US 12,283,085 B2
Data labeling method based on artificial intelligence, apparatus and storage medium
Siqi Xu, Beijing (CN); Ke Sun, Beijing (CN); Jian Gong, Beijing (CN); Xu Pan, Beijing (CN); Zhiqun Xia, Beijing (CN); Zhe Yang, Beijing (CN); and Zecheng Zhuo, Beijing (CN)
Assigned to Beijing Baidu Netcom Science Technology Co., Ltd., Beijing (CN)
Filed by Beijing Baidu Netcom Science Technology Co., Ltd., Beijing (CN)
Filed on Sep. 2, 2022, as Appl. No. 17/902,323.
Claims priority of application No. 202210335852.0 (CN), filed on Mar. 31, 2022.
Prior Publication US 2023/0316709 A1, Oct. 5, 2023
Int. Cl. G06V 10/762 (2022.01); G06F 16/28 (2019.01); G06V 10/74 (2022.01); G06V 10/764 (2022.01)

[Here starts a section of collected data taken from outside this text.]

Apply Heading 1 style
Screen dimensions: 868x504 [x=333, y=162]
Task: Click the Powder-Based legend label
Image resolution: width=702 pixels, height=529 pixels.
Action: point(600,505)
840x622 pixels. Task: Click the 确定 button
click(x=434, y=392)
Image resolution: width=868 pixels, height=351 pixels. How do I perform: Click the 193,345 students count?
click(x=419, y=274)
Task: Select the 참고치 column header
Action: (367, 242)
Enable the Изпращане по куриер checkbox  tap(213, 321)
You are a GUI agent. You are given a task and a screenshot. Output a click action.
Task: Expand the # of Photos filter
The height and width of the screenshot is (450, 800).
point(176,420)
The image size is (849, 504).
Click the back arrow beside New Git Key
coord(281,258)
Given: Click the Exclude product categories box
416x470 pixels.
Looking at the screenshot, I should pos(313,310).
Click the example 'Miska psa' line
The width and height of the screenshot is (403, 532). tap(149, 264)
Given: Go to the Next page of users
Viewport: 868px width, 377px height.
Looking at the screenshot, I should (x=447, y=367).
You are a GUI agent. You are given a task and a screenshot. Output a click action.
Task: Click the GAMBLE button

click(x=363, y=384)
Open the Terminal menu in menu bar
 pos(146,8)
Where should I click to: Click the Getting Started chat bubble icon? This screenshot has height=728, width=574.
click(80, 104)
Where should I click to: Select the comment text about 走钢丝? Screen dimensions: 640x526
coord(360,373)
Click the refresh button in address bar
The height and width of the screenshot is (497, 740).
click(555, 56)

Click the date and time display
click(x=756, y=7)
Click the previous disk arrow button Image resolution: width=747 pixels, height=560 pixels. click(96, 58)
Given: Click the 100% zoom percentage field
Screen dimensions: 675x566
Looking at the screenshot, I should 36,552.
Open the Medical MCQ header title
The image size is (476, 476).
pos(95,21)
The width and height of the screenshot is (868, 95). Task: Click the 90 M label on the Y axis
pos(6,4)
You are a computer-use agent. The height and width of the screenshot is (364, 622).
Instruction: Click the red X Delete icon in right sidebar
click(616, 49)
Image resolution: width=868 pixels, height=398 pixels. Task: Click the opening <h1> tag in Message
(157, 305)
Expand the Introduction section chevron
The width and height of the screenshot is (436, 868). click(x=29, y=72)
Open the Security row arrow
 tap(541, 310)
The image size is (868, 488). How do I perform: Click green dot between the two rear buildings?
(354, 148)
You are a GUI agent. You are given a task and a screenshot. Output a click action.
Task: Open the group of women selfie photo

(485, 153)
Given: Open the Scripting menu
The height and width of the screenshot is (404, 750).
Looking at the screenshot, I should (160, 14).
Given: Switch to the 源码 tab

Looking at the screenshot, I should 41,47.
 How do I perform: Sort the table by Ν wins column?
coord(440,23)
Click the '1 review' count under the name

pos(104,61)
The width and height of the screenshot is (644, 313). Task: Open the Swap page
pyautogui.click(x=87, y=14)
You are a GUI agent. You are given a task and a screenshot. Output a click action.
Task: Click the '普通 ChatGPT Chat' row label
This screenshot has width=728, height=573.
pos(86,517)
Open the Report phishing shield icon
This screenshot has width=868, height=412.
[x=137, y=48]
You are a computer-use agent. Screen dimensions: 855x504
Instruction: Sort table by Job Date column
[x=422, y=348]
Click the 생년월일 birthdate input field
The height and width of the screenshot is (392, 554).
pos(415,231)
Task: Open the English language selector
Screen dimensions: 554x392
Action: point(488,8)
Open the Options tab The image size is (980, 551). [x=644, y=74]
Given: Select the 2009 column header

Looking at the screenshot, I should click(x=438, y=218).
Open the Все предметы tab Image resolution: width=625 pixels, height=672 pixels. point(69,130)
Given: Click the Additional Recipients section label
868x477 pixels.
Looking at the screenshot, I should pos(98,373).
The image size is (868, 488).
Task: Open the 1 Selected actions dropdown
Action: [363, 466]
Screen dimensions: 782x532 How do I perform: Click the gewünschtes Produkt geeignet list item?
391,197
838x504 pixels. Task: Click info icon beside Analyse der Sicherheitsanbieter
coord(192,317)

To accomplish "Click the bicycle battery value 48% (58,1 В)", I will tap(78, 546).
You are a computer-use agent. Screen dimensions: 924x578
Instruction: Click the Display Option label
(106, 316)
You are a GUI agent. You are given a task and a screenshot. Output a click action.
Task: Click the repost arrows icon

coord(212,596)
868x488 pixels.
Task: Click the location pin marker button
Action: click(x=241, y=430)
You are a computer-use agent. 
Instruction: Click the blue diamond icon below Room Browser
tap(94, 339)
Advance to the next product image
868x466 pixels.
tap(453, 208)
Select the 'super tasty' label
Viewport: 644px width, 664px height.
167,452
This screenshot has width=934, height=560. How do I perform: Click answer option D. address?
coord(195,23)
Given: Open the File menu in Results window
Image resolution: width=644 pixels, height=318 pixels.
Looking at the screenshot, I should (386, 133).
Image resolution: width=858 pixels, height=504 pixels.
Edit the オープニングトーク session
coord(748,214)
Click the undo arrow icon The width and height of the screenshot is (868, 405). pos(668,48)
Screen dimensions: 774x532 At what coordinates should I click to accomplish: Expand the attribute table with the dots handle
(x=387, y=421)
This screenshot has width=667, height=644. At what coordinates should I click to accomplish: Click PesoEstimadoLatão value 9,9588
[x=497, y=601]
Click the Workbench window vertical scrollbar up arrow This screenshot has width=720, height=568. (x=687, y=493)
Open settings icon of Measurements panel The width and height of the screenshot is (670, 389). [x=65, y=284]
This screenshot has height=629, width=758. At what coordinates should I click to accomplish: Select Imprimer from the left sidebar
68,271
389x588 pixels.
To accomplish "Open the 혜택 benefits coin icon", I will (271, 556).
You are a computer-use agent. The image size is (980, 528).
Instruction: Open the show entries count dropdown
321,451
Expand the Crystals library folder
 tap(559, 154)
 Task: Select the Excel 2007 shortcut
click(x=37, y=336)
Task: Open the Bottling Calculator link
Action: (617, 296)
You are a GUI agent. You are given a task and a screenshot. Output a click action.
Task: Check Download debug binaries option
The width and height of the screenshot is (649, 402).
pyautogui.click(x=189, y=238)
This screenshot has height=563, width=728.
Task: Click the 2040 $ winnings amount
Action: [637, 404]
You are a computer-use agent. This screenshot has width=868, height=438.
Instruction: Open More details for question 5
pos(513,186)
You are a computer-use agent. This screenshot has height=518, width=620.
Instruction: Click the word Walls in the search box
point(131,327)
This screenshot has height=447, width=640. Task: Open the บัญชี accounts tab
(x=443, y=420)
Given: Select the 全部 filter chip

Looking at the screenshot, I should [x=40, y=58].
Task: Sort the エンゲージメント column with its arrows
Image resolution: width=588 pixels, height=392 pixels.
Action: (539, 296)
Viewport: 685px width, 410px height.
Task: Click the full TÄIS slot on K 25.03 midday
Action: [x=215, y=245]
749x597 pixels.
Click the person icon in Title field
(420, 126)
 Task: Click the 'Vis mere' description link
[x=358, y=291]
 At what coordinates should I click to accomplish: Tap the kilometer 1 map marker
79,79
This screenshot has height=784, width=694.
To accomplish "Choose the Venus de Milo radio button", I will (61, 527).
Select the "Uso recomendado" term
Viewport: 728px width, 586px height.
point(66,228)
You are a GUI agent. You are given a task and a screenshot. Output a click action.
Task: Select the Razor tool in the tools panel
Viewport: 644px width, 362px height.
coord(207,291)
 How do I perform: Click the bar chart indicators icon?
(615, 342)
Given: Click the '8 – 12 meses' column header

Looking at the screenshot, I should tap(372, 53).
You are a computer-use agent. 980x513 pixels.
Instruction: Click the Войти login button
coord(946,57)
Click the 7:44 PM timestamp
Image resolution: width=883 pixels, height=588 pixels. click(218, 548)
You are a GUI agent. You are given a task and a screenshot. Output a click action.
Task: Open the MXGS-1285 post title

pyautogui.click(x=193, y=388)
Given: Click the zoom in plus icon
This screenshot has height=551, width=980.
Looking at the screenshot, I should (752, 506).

CPC G06V 10/762 (2022.01) [G06F 16/285 (2019.01); G06V 10/761 (2022.01); G06V 10/764 (2022.01)] 17 Claims
OG exemplary drawing
 
1. A data labeling method based on artificial intelligence, comprising:
determining a plurality of samples involved in clustering;
performing a plurality of following operations circularly to realize iterative processing, until a convergence condition is satisfied, or a quantity of iterations reaches a number threshold, comprising:
pre-clustering the plurality of samples involved in clustering, according to a vector representation of the respective samples involved in clustering, to obtain a plurality of class clusters, wherein each class cluster contains at least one sample involved in clustering;
receiving labeling information for the respective class clusters, wherein the labeling information for the respective class clusters comprises: at least one sub-cluster contained in the respective class clusters, and a representative sample in each sub-cluster, wherein the sub-cluster comprises one representative sample and at least one non-representative sample;
re-determining the plurality of samples involved in clustering, according to the labeling information by: taking the representative sample in the sub-cluster in the labeling information for the respective class clusters, as the re-determined plurality of samples involved in clustering;
for the representative sample, determining a non-representative sample that belongs to, in a previous iteration process, a same sub-cluster as the representative sample; and
determining a sub-cluster to which the non-representative sample belongs in a current iteration process, to be the same as a sub-cluster to which the representative sample belongs in the current iteration process; and
determining a clustering result according to the labeling information for the respective class clusters.